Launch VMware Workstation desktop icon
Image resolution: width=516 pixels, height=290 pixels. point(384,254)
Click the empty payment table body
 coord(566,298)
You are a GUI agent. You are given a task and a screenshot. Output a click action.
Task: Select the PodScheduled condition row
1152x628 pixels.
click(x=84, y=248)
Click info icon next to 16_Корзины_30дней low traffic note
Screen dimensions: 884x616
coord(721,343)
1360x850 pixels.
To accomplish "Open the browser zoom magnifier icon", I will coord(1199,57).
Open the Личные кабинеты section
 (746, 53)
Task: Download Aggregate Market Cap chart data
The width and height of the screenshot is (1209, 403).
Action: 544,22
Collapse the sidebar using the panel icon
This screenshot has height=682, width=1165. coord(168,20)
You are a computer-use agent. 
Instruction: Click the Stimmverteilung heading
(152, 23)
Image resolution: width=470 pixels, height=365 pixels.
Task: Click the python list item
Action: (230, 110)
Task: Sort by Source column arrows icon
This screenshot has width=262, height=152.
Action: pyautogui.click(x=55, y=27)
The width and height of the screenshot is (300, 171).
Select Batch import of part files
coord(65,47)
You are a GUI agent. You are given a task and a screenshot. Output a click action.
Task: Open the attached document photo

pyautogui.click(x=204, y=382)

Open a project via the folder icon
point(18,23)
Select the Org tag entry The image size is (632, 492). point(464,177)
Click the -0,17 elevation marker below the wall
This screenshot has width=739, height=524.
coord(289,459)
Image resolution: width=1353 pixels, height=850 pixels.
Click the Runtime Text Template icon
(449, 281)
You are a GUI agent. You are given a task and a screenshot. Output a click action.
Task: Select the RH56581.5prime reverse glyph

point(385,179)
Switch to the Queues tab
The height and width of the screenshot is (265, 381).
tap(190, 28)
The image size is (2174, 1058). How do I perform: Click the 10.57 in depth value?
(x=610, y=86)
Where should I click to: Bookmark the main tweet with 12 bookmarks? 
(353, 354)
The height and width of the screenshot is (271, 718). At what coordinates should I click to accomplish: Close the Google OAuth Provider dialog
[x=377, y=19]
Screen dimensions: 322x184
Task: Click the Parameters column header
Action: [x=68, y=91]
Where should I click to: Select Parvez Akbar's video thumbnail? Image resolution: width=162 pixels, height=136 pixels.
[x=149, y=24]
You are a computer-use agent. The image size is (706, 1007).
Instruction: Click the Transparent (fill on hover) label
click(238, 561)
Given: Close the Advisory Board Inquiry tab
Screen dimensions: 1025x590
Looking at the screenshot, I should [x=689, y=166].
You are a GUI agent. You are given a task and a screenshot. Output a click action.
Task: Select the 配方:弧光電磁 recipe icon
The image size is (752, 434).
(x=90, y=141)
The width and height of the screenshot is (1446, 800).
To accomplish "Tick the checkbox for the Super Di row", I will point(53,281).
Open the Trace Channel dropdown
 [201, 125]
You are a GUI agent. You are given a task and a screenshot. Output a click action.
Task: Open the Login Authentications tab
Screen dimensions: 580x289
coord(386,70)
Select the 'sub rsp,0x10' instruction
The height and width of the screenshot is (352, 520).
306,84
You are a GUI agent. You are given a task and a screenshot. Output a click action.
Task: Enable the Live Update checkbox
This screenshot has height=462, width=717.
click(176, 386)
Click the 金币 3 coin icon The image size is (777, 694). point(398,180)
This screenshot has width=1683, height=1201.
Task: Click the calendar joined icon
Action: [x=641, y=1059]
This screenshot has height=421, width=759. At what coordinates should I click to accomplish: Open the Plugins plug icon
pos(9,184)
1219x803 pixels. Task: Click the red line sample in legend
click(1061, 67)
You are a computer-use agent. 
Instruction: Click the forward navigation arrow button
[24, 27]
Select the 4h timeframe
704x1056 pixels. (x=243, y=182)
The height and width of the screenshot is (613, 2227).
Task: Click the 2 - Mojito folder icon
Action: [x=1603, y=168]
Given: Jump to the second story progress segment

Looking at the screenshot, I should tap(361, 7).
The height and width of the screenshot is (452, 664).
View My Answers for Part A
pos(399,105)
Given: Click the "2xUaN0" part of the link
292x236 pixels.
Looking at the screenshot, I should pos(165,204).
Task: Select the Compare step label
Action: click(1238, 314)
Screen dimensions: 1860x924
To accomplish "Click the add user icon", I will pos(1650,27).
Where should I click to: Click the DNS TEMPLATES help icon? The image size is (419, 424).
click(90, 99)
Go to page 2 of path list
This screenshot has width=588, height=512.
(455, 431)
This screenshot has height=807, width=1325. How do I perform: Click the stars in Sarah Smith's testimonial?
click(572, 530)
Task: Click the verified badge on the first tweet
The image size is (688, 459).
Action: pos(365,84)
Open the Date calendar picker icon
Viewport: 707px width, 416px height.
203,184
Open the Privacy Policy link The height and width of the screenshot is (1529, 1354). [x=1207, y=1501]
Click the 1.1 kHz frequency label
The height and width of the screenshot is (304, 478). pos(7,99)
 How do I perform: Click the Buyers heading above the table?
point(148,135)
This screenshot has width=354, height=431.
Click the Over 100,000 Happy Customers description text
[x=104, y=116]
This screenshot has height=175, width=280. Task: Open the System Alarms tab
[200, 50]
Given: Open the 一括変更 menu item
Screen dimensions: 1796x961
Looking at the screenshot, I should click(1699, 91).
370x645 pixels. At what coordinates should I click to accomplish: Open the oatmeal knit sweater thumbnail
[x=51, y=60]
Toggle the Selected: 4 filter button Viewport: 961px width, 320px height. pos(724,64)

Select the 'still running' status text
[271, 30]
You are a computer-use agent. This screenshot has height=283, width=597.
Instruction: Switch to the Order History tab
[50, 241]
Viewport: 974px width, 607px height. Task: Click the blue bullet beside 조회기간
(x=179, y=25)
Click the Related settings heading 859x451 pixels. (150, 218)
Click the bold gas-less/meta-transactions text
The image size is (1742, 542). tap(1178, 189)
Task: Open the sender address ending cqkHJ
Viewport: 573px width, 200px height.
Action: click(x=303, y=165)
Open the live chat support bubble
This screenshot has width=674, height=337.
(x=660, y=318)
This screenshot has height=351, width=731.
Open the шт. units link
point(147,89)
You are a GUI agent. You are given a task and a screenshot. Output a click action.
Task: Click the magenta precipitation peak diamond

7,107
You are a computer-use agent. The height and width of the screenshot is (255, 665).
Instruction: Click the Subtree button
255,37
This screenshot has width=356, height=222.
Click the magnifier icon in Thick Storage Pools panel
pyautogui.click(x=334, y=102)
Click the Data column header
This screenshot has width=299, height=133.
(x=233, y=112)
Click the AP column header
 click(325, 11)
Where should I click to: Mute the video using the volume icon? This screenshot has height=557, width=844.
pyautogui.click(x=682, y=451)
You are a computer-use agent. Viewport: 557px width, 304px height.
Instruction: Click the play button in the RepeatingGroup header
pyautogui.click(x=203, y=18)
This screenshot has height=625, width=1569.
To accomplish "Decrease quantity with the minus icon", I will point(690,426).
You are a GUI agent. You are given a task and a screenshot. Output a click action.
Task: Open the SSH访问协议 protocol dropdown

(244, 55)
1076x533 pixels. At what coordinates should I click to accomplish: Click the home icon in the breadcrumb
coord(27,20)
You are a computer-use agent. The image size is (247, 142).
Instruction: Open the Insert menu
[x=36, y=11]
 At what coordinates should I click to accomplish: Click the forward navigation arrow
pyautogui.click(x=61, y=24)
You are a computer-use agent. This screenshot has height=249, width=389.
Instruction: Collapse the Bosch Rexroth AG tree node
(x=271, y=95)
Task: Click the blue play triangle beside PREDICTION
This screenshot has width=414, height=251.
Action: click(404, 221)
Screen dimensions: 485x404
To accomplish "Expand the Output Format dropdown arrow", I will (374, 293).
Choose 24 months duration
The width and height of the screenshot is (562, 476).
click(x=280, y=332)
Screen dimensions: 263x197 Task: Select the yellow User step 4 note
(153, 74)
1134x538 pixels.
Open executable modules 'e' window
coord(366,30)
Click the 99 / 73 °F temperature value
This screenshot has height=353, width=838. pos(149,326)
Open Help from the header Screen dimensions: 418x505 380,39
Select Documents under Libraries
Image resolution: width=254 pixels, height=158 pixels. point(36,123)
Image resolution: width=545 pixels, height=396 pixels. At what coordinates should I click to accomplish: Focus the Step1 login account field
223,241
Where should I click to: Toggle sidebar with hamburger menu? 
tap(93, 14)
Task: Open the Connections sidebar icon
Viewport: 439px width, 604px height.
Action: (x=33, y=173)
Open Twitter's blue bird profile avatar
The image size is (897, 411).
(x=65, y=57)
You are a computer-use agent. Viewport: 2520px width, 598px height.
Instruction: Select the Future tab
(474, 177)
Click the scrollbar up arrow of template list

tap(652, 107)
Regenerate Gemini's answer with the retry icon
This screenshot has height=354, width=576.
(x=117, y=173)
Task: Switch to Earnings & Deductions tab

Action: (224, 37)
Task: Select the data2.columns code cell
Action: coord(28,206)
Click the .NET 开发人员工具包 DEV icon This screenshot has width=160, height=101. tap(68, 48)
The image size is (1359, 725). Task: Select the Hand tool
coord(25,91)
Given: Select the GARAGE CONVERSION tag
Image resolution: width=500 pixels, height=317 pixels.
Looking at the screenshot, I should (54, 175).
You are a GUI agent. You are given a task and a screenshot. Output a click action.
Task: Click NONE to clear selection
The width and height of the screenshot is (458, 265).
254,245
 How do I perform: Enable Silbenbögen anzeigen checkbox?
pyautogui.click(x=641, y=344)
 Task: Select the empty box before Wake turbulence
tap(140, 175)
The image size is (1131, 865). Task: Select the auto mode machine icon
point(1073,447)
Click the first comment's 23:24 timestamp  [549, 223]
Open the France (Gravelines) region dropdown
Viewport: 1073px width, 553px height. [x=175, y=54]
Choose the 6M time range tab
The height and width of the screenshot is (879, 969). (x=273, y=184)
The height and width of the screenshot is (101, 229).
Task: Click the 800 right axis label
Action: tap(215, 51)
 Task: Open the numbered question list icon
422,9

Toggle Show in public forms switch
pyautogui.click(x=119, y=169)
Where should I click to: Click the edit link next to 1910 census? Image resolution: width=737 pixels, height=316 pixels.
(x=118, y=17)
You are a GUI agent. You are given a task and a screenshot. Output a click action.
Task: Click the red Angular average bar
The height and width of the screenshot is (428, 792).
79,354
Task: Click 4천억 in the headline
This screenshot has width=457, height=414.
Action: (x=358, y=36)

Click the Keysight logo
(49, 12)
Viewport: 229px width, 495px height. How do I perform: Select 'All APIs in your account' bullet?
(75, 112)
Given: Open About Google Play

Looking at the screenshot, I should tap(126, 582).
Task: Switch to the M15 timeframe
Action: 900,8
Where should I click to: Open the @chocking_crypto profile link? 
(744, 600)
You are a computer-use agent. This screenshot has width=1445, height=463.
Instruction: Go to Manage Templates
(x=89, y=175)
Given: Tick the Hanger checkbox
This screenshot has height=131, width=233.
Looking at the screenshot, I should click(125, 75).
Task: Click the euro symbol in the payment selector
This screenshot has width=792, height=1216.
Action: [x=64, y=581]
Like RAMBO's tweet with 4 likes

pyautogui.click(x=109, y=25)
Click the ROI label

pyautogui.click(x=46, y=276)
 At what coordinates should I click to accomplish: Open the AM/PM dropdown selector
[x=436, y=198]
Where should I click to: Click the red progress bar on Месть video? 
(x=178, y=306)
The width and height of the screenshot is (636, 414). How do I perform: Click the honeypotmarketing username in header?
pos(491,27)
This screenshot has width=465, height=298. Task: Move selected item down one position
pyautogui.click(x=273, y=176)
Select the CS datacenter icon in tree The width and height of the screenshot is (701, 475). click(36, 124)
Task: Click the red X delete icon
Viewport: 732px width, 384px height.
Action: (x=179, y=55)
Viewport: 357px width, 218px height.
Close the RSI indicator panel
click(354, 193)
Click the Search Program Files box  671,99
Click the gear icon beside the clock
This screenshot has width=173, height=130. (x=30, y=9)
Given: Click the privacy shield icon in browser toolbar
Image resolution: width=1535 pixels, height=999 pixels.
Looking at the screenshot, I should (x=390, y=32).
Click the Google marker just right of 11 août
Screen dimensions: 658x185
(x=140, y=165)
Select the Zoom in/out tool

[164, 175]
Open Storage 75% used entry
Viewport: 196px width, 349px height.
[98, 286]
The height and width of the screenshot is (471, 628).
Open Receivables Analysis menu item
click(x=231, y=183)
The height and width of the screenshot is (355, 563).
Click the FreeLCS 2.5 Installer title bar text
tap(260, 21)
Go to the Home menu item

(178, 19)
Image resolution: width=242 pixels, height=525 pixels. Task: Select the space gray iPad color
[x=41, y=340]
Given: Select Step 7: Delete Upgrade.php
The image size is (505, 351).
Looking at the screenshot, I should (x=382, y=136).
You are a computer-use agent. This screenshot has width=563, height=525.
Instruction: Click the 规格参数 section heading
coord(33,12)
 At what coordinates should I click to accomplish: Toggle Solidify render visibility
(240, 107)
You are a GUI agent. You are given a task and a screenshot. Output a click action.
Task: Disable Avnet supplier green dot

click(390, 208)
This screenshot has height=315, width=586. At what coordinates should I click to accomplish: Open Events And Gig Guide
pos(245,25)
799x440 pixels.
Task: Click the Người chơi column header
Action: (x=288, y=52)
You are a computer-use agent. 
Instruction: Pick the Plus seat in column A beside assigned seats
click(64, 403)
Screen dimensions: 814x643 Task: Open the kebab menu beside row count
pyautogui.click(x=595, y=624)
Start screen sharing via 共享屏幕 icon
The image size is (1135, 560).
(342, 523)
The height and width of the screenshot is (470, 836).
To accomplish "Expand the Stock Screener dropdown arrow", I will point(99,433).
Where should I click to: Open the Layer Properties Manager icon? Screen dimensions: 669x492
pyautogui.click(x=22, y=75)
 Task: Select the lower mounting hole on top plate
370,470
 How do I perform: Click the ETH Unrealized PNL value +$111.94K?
* * * * * * * * *
EXERCISE OBJECTIVE:
A single number is requested: the count of lines in the data that hold "computer".

TASK OUTPUT:
12